At the Giza Plateau, where mystery settles into stone and sand, Turkish artist Mert Ege Köse has inserted something that shouldn’t exist—yet somehow entirely belongs. The Shen, a monumental aluminum ring now gleaming across the desert, speaks directly to the Pyramids across 4,500 years of silence. It doesn’t compete with them. It frames them. It listens to them. In doing so, it reveals something profound about how contemporary art can honor the past without being imprisoned by it.
The title carries ancient weight. In pharaonic Egypt, the Shen symbol was a looped rope representing eternity and protection—a circle without beginning or end that appeared in royal cartouches and sacred texts. Köse has lifted that symbol directly from hieroglyphic language and reimagined it as a giant camera lens. Spanning six meters wide and five meters high, the aluminum ring invites viewers inside to frame the Pyramids, curated and intentional. Stand within it and the Pyramids fall into view perfectly. Step aside and the light shifts across its mirrored surface, pulling the desert and sky into constant reflection. The sculpture refuses stillness; it changes with every footstep, every hour, every season.

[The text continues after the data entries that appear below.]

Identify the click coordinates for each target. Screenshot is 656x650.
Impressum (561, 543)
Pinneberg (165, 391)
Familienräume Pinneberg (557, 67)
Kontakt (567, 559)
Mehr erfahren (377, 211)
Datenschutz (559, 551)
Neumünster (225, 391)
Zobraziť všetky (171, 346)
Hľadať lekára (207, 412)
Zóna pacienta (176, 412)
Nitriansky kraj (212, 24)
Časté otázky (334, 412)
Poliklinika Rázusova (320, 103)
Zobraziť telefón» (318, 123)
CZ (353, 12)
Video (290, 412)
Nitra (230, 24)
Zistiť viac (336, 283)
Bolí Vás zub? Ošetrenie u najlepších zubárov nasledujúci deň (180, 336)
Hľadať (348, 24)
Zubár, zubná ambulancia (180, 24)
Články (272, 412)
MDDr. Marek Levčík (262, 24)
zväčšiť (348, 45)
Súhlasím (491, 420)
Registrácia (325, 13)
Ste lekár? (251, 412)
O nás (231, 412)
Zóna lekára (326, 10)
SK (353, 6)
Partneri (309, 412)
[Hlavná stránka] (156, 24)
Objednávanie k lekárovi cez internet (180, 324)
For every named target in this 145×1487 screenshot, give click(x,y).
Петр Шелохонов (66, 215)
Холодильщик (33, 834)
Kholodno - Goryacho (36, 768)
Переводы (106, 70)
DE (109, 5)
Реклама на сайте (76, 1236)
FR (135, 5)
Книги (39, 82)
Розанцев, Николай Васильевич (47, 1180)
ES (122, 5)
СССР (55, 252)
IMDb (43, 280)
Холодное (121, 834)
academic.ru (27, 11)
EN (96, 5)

This sensitivity to light and perception defines Köse’s broader practice. He works with malleable aluminum—material that feels distinctly contemporary yet carries an endurance that rivals the artifacts housed in Cairo’s museums. His approach isn’t about imposing meaning onto history. It’s about creating presence, a space where historical symbols can breathe again without reduction to cliché.
Since 2021, Art D’Égypte’s Forever Is Now has transformed the Giza Plateau into an open-air stage where artists from around the world create in direct conversation with a place that has shaped human imagination for millennia. The goal isn’t spectacle. It’s a careful choreography: showing that new artistic languages can coexist with ancient ones, that innovation and reverence need not be opposites. Köse embodies this balance. A simple, bold form highlights rather than distracts from the Pyramids—a gesture of humility before monumentality.


The Shen’s power lies partly in its clarity. No complexity obscures it. A viewer grasps the idea instantly and forms personal connection. It photographs beautifully—a physical and digital portal drawing people whether they stand in the desert or scroll through a camera roll thousands of miles away. For Köse, already an emerging significant voice in Turkish contemporary art, this installation marks a defining moment. To create work in authentic dialogue with the Pyramids, not in their shadow but beside them, is a rare feat. The Shen feels both futuristic and deeply rooted—a circle that bridges not just distance, but time itself.
Art D’Égypte’s Forever Is Now 05 is on display at Giza from November 11 to December 6, 2025.